■ **EXERCISES TO COMPLETE**:
[a] Decide whether each statement agrees with the passage on arbitration awards, answering yes or no and quoting the words of the passage that settle it: (i) Parties who seek to vacate an arbitration award carry a heavy burden of proof. (ii) The Court found that "final, binding and non-appealable" language blocked FAA review in this case. (iii) The U.S. Supreme Court decided PMA Capital Ins. Co. v. Platinum Underwriters Bermuda, Ltd.
[b] Carry on the passage on arbitration awards, picking up right after its final sentence.

■ **TEXT SEGMENT**:
****************************************
In so ruling, the Court relied on the U.S. Supreme Court's holding in Stolt-Nielsen S.A. v. AnimalFeeds Int'l Corp., 559 U.S. 662, 671 (2010), that "the arbitrator … is not free to ignore or abandon the plain language of the [parties' agreement]…," and that "[a]n arbitrator exceeds his powers … when he reforms material terms of a contract so that the agreement conforms with his own sense of equity or justice." The Court also cited other cases applying this rule that had reached the same result, including PMA Capital Ins. Co. v. Platinum Underwriters Bermuda, Ltd., 400 Fed.Appx. 654, 656 (3d Cir. 2010), where the appellate court held that "t]he arbitrators in this case, by … rewriting material terms of the contract they purported to implement, went beyond the scope of their authority."
In addition to holding that "the arbitrator exceeded his authority here,"7 the Court also addressed an important procedural issue relating to challenges to arbitration awards, which is whether language in an arbitration agreement stating that any resulting arbitration award will "final, binding and non-appealable" precludes the federal courts from reviewing such an award, and if appropriate vacating or modifying it, under the Federal Arbitration Act (FAA). In finding that such language did not preclude FAA review in this case, the Court noted that a number of federal courts across the country have held that while such language precludes general re-adjudication of the merits of an arbitration, it cannot override the statutory review provided for under the FAA, and that the sophisticated parties in this case could be presumed to have been aware of these precedents and must therefore have intended that result in their contracts.
In enacting the judicial review sections of the FAA, Congress provided a check on the authority of arbitrators in order to ensure that it remains within the limits of the parties' agreements, and their intentions. As the courts increasingly define the limits of arbitrators' authority in the context of individual cases, they are providing that check, while still granting the required deference to arbitration decisions that fairly interpret and draw their essence from the parties' contracts. It can be a complicated task, however, and parties seeking judicial review and vacatur of arbitration awards continue to bear a significant burden of proof. Simply arguing that the arbitrator exceeded his or her authority, or "rewrote" the contract, for example, does not make it so.
****************************************
■ **DATASET EXCERPT**:
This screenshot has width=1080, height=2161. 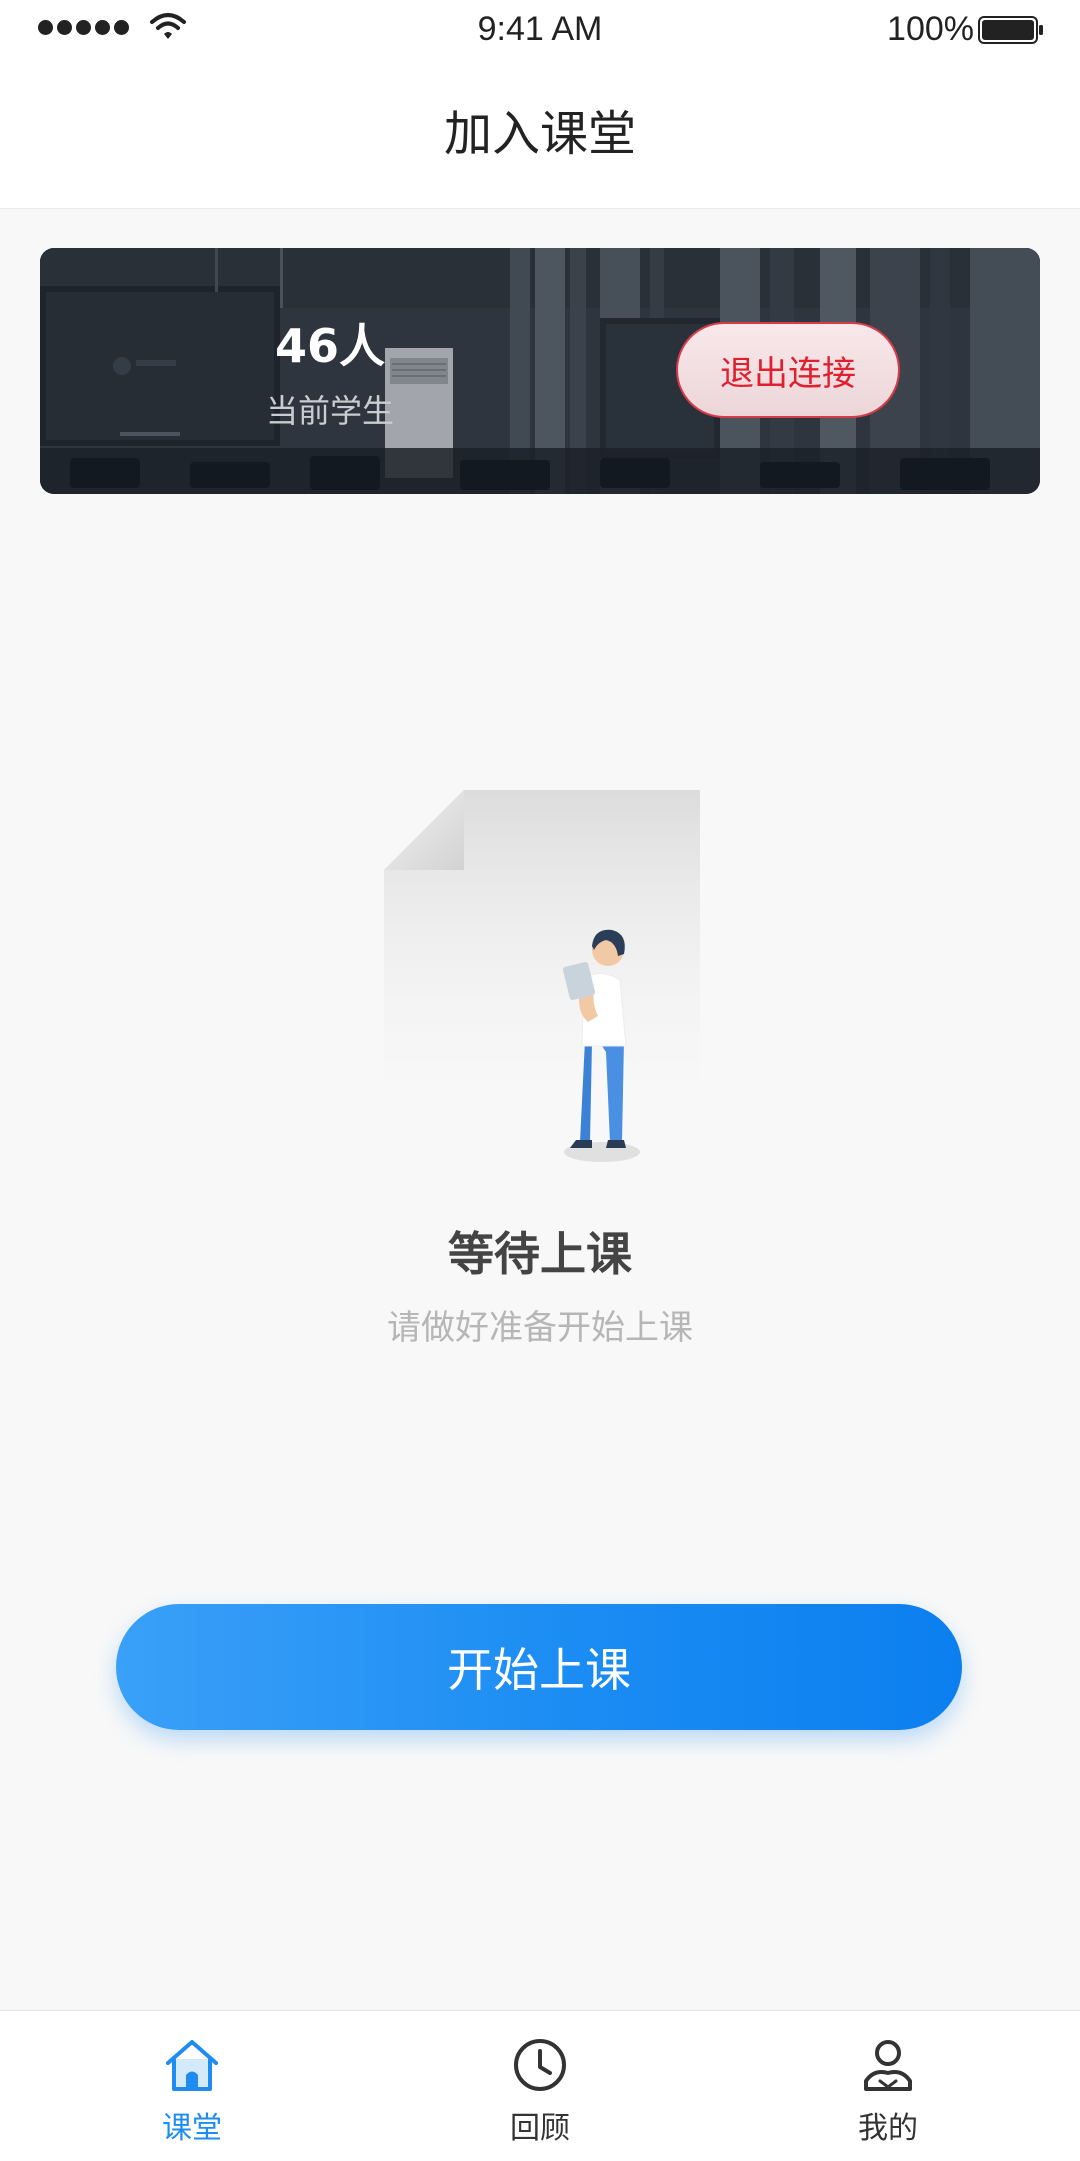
****************************************
■ **TASK ANSWERS**:
[a]
(i) Yes: "parties seeking judicial review and vacatur of arbitration awards continue to bear a significant burden of proof."
(ii) No: "In finding that such language did not preclude FAA review in this case"
(iii) No: "(3d Cir. 2010), where the appellate court held"

[b]
In another recent case, for example, Photographic Illustrators Corp. v. OSRAM Sylvania, Inc., 366 F. Supp. 3d 160 (D. Mass. 2019), the U.S. District Court for Massachusetts declined to vacate an arbitration award on either of those grounds after finding that, despite the moving party's argument to the contrary, the arbitrator "did not ignore the plain terms" of the parties' contract, in fact adjusted his award to adhere to those terms, and "did not ignore what the Agreement 'specifically and expressly provided.'" Id. at 168-169. Although the moving party had claimed, for example, that "the arbitrator exceeded his authority" in awarding certain large amounts of attorneys' fees and costs to the opposing party, which had prevailed only on its contract claim and not on its overlapping copyright claim, the Court concluded that "[h]e did not," in the process pointing out ways in which the arbitrator had been careful not to ignore, go beyond, or rewrite the contract, which the Court recognized would not have been permissible.8
These and other recent cases illustrate that reasoned judicial review of arbitration awards, and the authority of arbitrators to issue them, is both feasible and practical, and bearing in mind Justice Frankfurter's admonition about the dangers of unchecked authority in any context,9 it is a review process that parties should not hesitate to exercise – particularly where Congress has expressly provided for it.